Andi yang melihat Janu pergi lantas segera menyusul, ia mensejajarkan langkahnya dengan Janu untuk sekedar mengganggu temannya.
"Aku perhatikan kau semakin terpukau dengan pasienku." Sindir Andi seraya tetap memainkan ponselnya.
Janu melirik ke arah Andi, ia memutar bola matanya jengah tanpa berniat untuk membalas ucapan temannya yang sungguh membuatnya malas.
Andi akhirnya terkikik tanpa melanjutkan godaannya, ia sudah cukup mengerti suasana hati Janu, jika sudah diam dengan tatapan tajam berarti pria itu tengah menahan kekesalannya, meksipun sebenarnya itu menyenangkan.
Sesampainya di kantin, Janu memesan makanan begitu juga dengan Andi, keduanya menyantap makanan mereka tanpa mengucapkan sepatah kata. Ingat kata mamah 'tidak boleh bicara jika sedang makan'.

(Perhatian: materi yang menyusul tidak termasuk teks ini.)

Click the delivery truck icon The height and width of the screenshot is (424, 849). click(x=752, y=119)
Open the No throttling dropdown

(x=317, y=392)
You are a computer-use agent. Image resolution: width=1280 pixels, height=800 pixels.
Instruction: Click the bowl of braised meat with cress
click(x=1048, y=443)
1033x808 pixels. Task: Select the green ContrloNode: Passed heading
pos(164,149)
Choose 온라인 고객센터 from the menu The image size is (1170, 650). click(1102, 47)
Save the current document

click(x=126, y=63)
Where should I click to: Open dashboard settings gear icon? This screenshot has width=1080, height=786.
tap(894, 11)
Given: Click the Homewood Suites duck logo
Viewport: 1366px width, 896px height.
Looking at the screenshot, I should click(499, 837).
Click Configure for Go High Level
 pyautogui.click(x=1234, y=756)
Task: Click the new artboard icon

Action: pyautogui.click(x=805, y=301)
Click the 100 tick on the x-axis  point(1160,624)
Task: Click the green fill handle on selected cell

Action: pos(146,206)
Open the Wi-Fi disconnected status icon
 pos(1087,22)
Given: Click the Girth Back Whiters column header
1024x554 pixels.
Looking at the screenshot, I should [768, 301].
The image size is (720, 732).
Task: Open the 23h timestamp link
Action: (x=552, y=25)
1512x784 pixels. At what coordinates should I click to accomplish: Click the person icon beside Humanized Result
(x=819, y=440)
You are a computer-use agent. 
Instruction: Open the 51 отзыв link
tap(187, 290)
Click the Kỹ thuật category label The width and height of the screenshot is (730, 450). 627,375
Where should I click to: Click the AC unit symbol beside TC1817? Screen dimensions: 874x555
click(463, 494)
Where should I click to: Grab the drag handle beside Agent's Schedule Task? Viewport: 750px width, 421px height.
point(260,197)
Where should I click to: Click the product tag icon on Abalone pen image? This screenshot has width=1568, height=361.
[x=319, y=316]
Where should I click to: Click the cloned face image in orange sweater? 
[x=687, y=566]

Ditengah-tengah ketenangan mereka makan siang, ponsel milik Janu berdering di saku jas dokternya, ia segera meraihnya lalu menjawab telepon dari Zean, putranya.
"Iya, kamu sudah makan?" tanya Janu dengan penuh perhatian.
"Anak pintar, ya sudah baik-baik di rumah ya. Papa masih ada pekerjaan," ucap Janu sebelum menutup teleponnya.
"Bagaimana dengan Zean?" tanya Andi setelah memasukkan satu sendok nasi ke dalam mulutnya.
"Baik, meski terkadang sikapnya kembali lagi." Jawab Janu kembali melanjutkan makan siangnya.
"Bagiku itu wajar Nu, dia pasti merindukan sosok ibunya." Tukas Andi pelan.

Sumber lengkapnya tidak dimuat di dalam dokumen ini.